Le fondement théorique d'une relation linéaire sans seuil réside dans la démonstration à partir d'expériences radiobiologiques que le nombre de ruptures chromosomiques par radioexposition est directement proportionnel à la dose. De là, on a supposé que, comme les cellules cancéreuses ont subi des altérations chromosomiques, le risque de cancer serait également proportionnel à la dose.

On reconnaît aujourd'hui qu'il se produit tout le temps chez un être vivant de nombreuses ruptures chromosomiques, que la plupart sont réparées et que les cellules abîmées impossibles à réparer sont éliminées par le système immunitaire. L'efficacité avec laquelle le système immunitaire effectue cette opération est le principal facteur de risque de cancer auquel s'expose l'individu. Ce risque s'accroît avec l'âge, surtout parce que l'efficacité du système immunitaire décroît au fil des ans.

De nombreux scientifiques pensent qu'il est possible de démontrer en laboratoire que, si de fortes doses de rayonnement inhibent le système immunitaire, une faible exposition chronique le stimule. Ce débat se poursuit parmi de nombreux groupes de médecins et de scientifiques qui estiment d'autres risques stochastiques comme ceux des produits chimiques présents dans l'environnement et d'autres facteurs. Ces groupes sont maintenant réunis dans l'organisme BELLE (Biological Effects of Low-Level Exposures) qui publie périodiquement un bulletin d'information pour maintenir le contact entre les scientifiques qui s'intéressent au problème mais qui travaillent dans des disciplines différentes. L'organisme a également un site Web dans Internet, d'où la possibilité pour les intéressés de suivre certaines études scientifiques en cours.

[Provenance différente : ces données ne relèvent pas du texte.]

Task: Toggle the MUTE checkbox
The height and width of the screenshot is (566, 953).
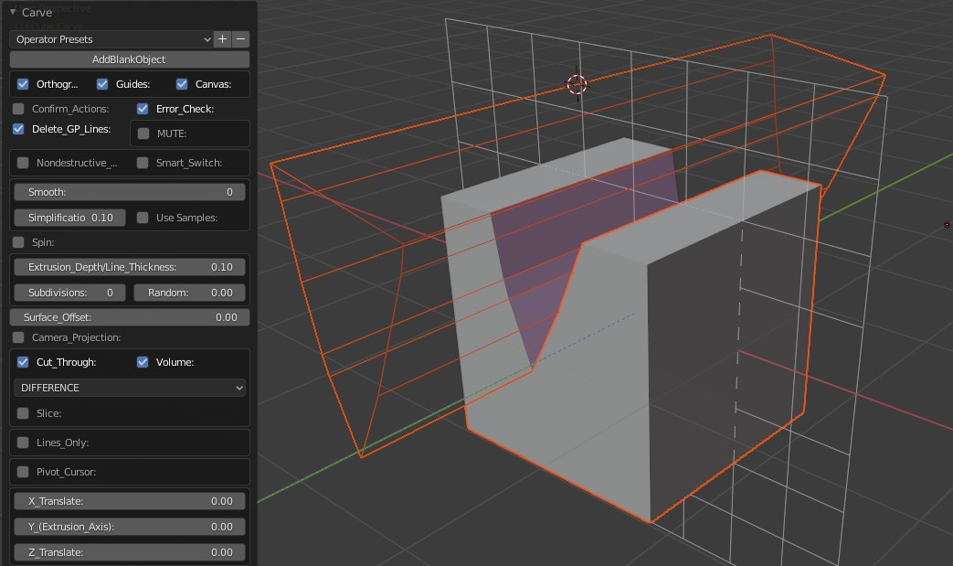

Les données scientifiques sur les effets cancérogènes des rayonnements sur les humains viennent d'études de personnes irradiées à des doses de 10 à 30 000 millisieverts (mSv). Dans le monde, la dose annuelle type du fond naturel de rayonnement s'établit à environ 3 mSv (l'EIE fait état d'une valeur moyenne de 2,6 mSv pour le Canada [. Énergie atomique du Canada limitée, Étude d'impact sur l'environnement, p. 42.] ). La limite de dose annuelle recommandée par la CIPR pour les radioexpositions non médicales supplémentaires d'un membre du public est de 1 mSv (publication 60 de la CIPR). Les méthodes de diagnostic radiographiques peuvent comporter des doses de tissus locaux variant entre 1 et 30 000 mSv.

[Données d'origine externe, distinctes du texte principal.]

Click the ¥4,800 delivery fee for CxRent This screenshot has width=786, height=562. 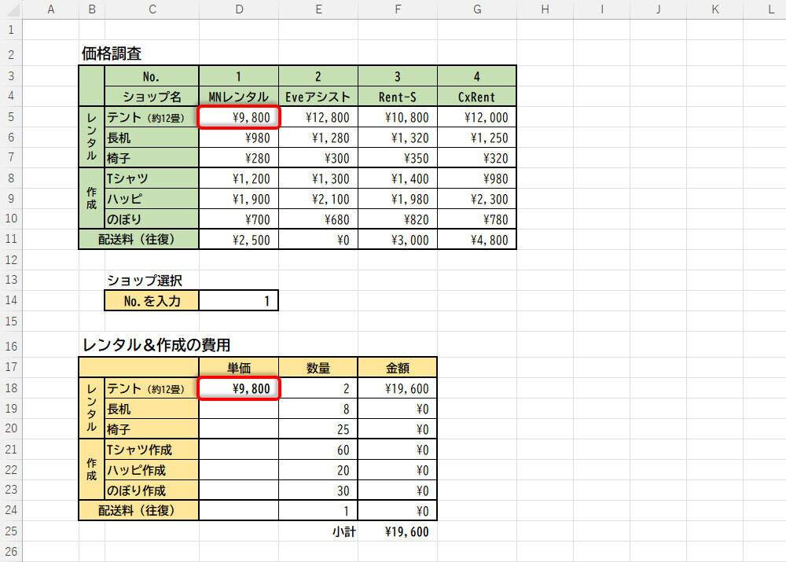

Les études sur les survivants de la bombe atomique n'indiquent aucune augmentation statistiquement significative de l'incidence du cancer à des doses inférieures à 20 mSv, mais pour les doses supérieures, le risque de cancer semble varier linéairement avec la dose reçue. Dans la controverse actuelle, on se demande si cette réponse linéaire porte sur les doses les plus faibles sur lesquelles on peut produire des données expérimentales. On ne dispose pas encore de données scientifiques suffisantes pour répondre définitivement à cette question.

Les textes de réglementation de la CCEA exigent que le risque annuel pour une personne après la fermeture d'une installation de déchets hautement radioactifs soit de moins de 1 cas de cancer mortel ou d'effets génétiques graves sur un million. D'après l'hypothèse de linéarité, cela correspond à une dose de rayonnement de moins de 0,05 mSv par an, d'où la conclusion que tout effet sur la santé serait si faible qu'il appartiendrait à une zone qui, dans le tracé des effets, se situerait bien au-dessous de celle pour laquelle nous n'obtiendrons jamais de données expérimentales. Tant qu'on n'aura pas démontré de façon convaincante la non-linéarité de la réponse pour tous les types de radioexposition, on n'a guère d'autre choix que de se reporter à l'hypothèse de la linéarité pour calculer une valeur plafond pour le risque associé à des expositions aussi faibles, tout en convenant qu'il s'agit probablement là d'une démarche prudente. La Commission accepte donc que le facteur de risque dû aux rayonnements qu'indique la publication 60 de la CIPR soit aujourd'hui le meilleur moyen de base pour évaluer les conséquences de l'hygiène radiologique de l'implantation d'une installation de déchets hautement radioactifs.